> **Dataset content**
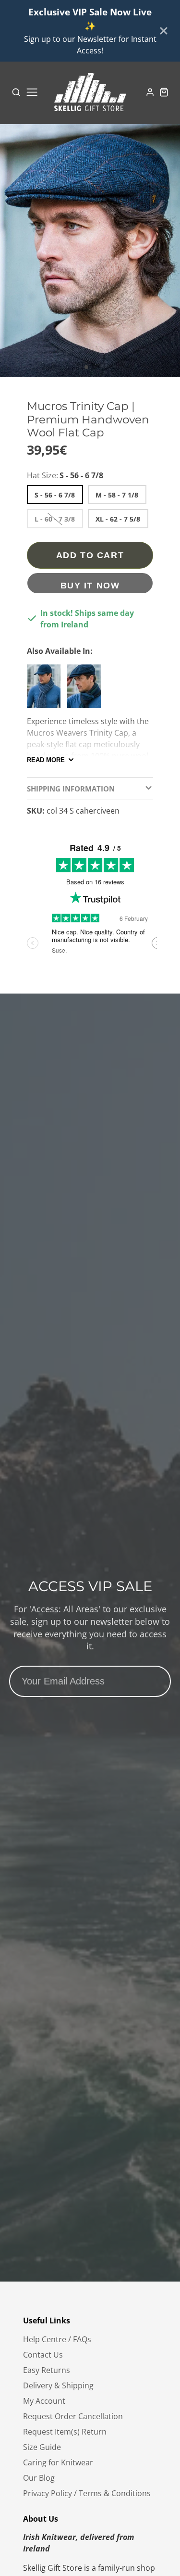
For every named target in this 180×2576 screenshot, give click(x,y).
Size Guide (42, 2447)
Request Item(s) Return (65, 2431)
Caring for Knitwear (58, 2462)
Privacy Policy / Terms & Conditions (87, 2493)
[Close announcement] (163, 31)
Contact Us (43, 2354)
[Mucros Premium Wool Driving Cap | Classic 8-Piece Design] (86, 689)
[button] (86, 367)
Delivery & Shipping (58, 2385)
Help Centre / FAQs (57, 2339)
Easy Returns (46, 2370)
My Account (44, 2401)
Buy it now (90, 585)
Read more (46, 760)
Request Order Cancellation (73, 2416)
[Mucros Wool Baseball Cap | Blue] (46, 689)
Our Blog (39, 2478)
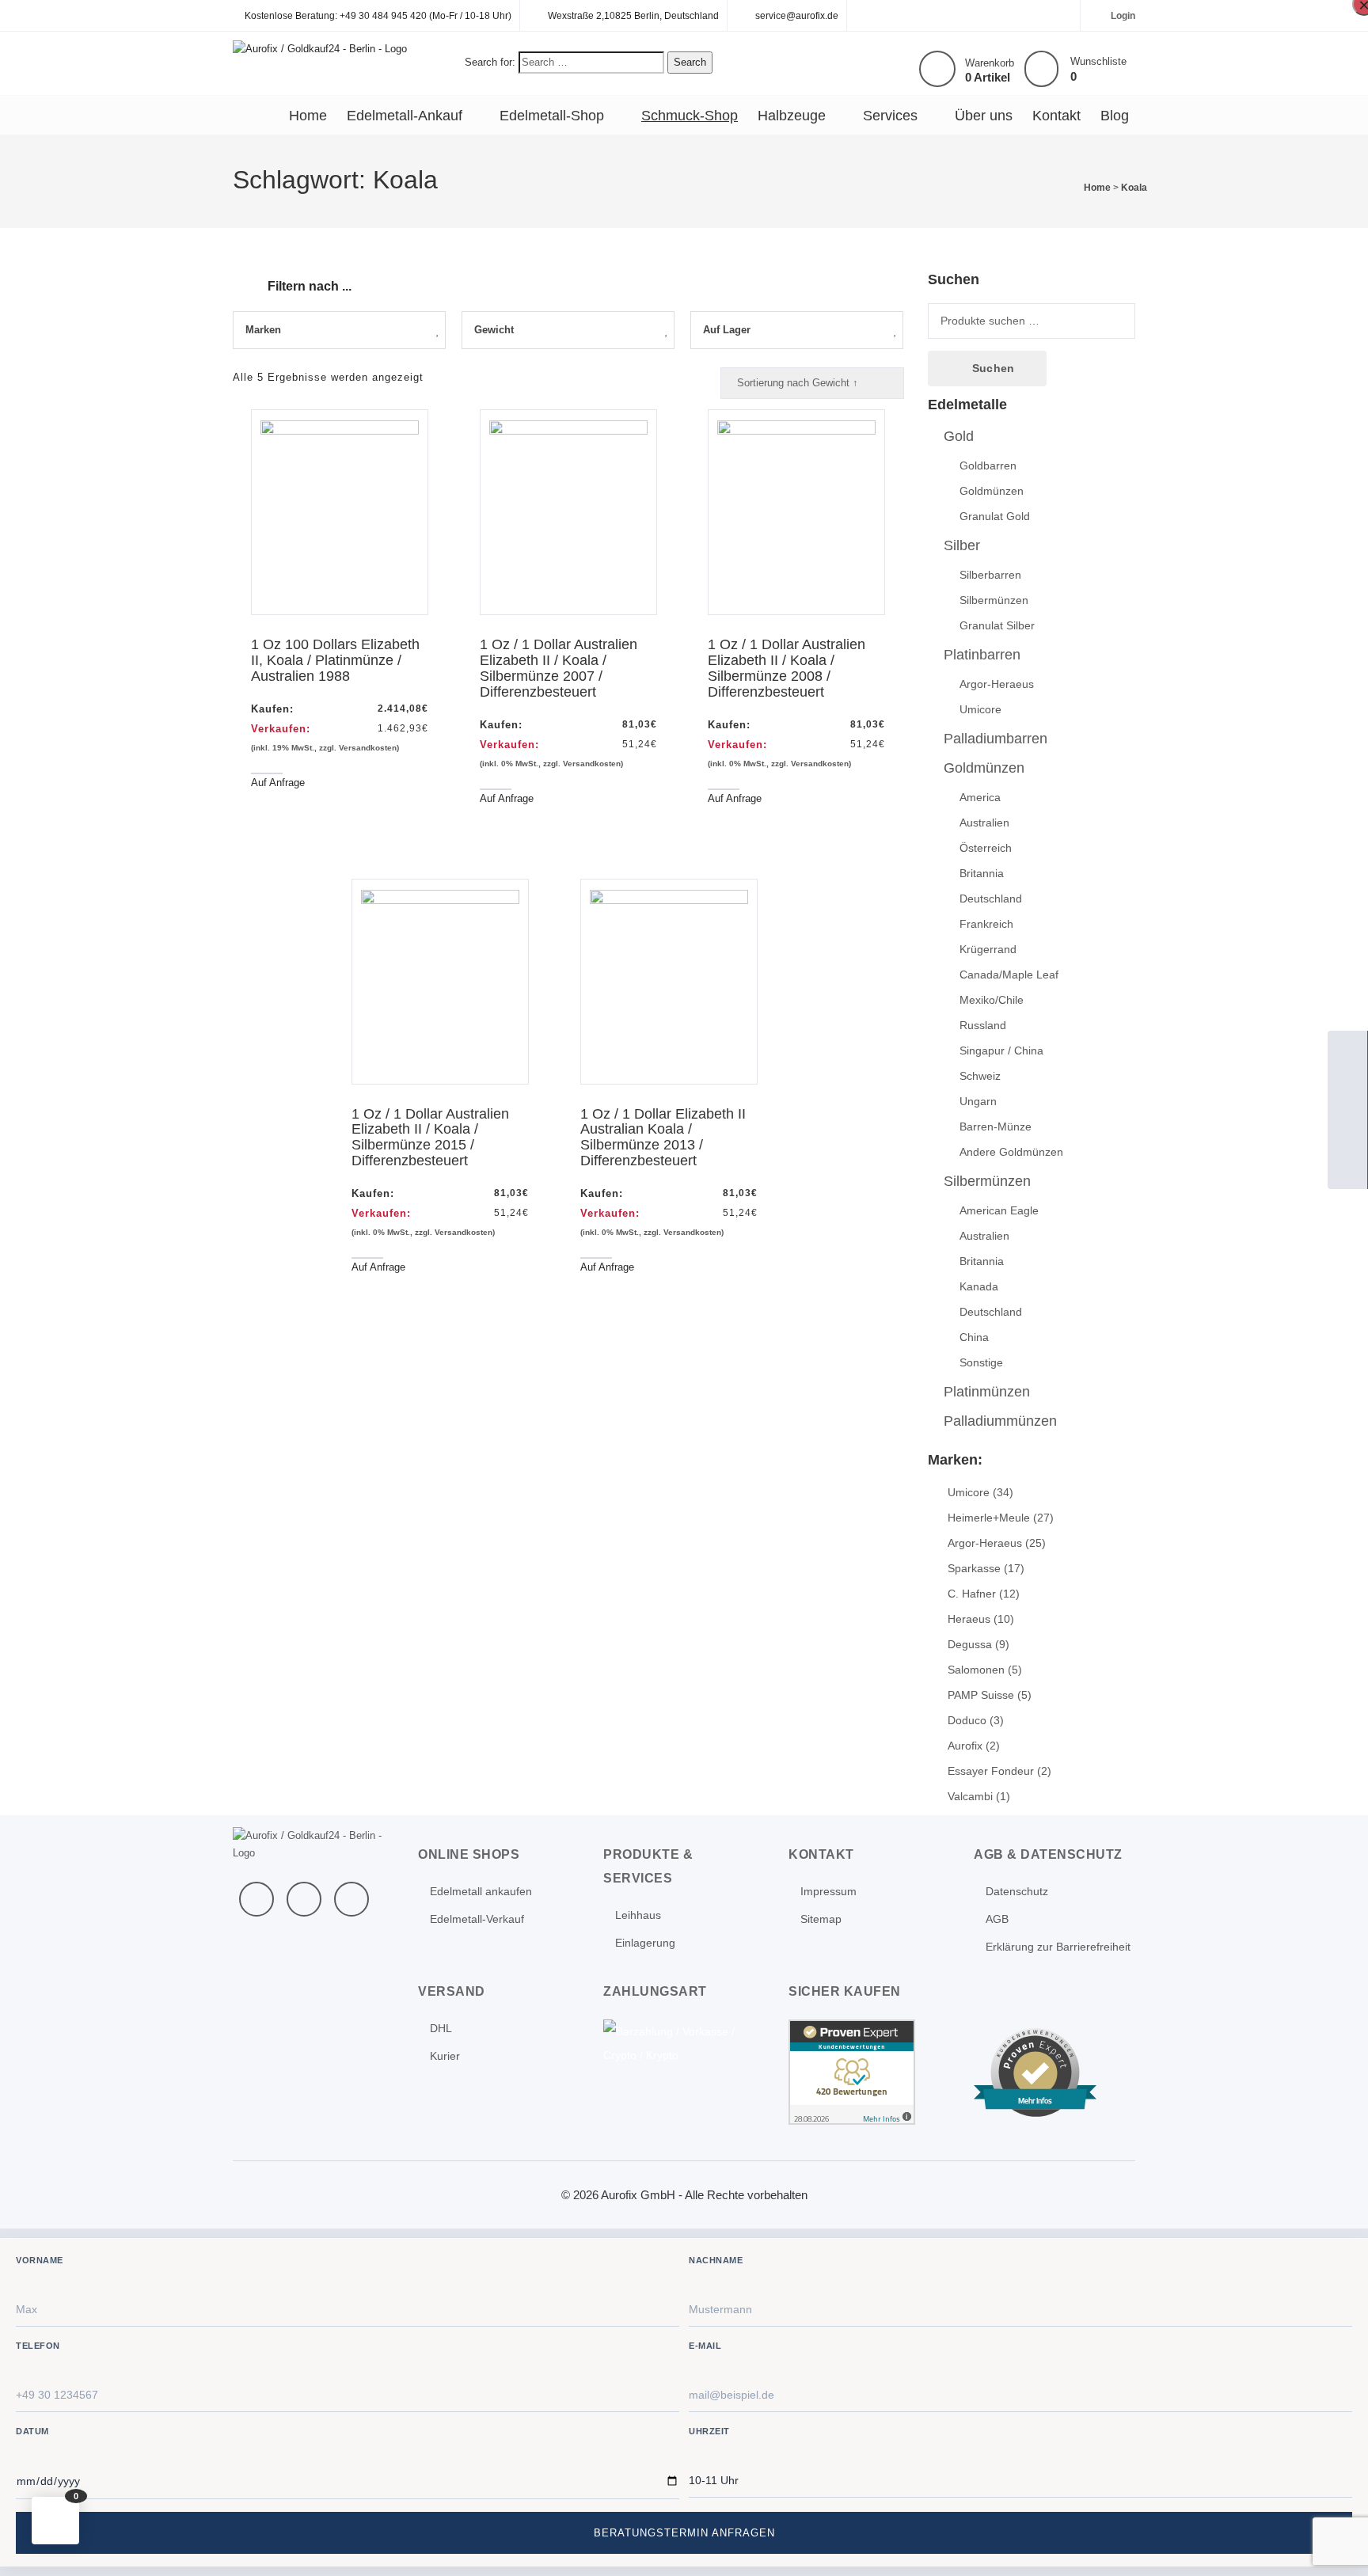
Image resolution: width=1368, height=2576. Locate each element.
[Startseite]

> **Work to complete**
Check every line of the material for the string "Mucros" and give the number of lines that have it, without anything else.

> **Response area**
2